▸ **Apply what you read**
a) Translate this sentence from the passage on hepatitis C and interferon into Spanish: "But what switches on the IRFs, and how does the virus interfere with this process to circumvent the immune response?"
b) Carry on the passage on hepatitis C and interferon from its last sentence, in the same expository style.

▸ **Text shown**
# # # #

Persistent hepatitis C virus (HCV) infections — the main cause of liver disease worldwide — are a function of the ability of HCV to block its host's innate immune response. Expression of interferon (IFN), a key component of this defence, is induced by IFN regulatory factors (IRFs) after viral challenge. But what switches on the IRFs, and how does the virus interfere with this process to circumvent the immune response? Two studies published online in Science provide answers to these long-standing questions and highlight a promising target for drug development.

In the first study, Sharma and colleagues identified two IκB kinase (IKK)-related kinases that activate IRF-3 and IRF-7. When expressed in HEK293 cells, IKKε and TANK-binding kinase 1 (TBK1) activated the IRFs by phosphorylating the serine residue at position 396. Co-expression of IKKε or TBK1 with IRFs stimulated a variety of IFN promoters by up to 2,000-fold and inhibited virus replication in a de novo infection model, demonstrating the central function that IKKε and TBK1 have in activating host defences.

# # # #

▸ **Data records**

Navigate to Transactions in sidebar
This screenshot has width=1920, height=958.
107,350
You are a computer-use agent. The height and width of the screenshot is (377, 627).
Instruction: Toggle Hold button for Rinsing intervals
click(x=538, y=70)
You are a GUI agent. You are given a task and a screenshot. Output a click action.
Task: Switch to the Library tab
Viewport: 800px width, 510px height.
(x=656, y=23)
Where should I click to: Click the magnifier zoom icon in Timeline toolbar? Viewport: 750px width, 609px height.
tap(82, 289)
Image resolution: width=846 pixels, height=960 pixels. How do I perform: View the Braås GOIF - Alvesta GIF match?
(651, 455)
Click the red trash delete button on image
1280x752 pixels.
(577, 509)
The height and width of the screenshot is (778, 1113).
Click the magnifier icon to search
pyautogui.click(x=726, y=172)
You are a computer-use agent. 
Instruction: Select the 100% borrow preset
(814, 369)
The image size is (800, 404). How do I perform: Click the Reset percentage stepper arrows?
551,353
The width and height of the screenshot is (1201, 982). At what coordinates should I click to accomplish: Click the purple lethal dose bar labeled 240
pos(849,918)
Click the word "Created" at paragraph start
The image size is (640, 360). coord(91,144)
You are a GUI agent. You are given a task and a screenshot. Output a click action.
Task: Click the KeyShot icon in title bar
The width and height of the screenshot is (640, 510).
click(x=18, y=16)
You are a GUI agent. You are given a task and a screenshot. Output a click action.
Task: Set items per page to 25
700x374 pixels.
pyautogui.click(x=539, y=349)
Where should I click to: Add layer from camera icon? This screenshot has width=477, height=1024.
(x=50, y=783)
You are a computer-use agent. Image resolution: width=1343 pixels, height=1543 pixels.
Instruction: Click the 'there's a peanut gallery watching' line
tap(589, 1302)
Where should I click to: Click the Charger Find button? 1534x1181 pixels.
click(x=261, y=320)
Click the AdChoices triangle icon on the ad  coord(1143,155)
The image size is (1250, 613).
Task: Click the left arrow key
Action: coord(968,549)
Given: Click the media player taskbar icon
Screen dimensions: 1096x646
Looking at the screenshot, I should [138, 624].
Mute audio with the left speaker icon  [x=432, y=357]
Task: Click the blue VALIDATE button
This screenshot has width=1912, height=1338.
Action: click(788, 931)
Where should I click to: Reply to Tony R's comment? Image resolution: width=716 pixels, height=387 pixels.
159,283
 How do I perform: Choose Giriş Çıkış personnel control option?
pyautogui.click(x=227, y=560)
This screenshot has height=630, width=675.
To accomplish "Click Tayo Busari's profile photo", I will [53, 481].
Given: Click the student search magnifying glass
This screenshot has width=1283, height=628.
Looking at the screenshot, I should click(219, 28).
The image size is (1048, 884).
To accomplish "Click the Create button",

# # # #

▸ **Answers to the exercises**
a) Pero ¿qué activa los IRF y cómo interfiere el virus en este proceso para eludir la respuesta inmunitaria?

b)
But these defences can be breached, and Foy et al. have shown that an HCV enzyme called NS3/4A does just that. NS3/4A is a protease complex that plays a crucial part in viral replication by catalysing the post-translational processing of non-structural HCV proteins. But it seems that NS3/4A has another function — blocking activation of IRF-3. Using osteosarcoma cells, Foy and colleagues showed that NS3/4A blocks the accumulation of activated IRF-3. In turn, induction of the IRF-3-responsive promoters of several IFN-stimulated genes is strongly inhibited in hepatoma cells. The authors suggest that NS3/4A inhibits IRF-3 activation by perturbing the enzymes that catalyse its phosphorylation — the newly identified IKK-related kinases, IKKε and TBK1.

As if it's not enough that NS3/4A-mediated inhibition of IRF-3 activation promotes the persistence of HCV infections by compromising the host's innate immune response, it probably also reduces the effectiveness of IFN-based therapies — the current standard treatment — as many IFN-responsive genes contain IRF-3 target sites within their promoters. So, antivirals that target NS3/4A might be doubly efficacious, restoring the capacity of the host to fight back, while weakening the virus by interfering with the protein processing that is essential to its replication.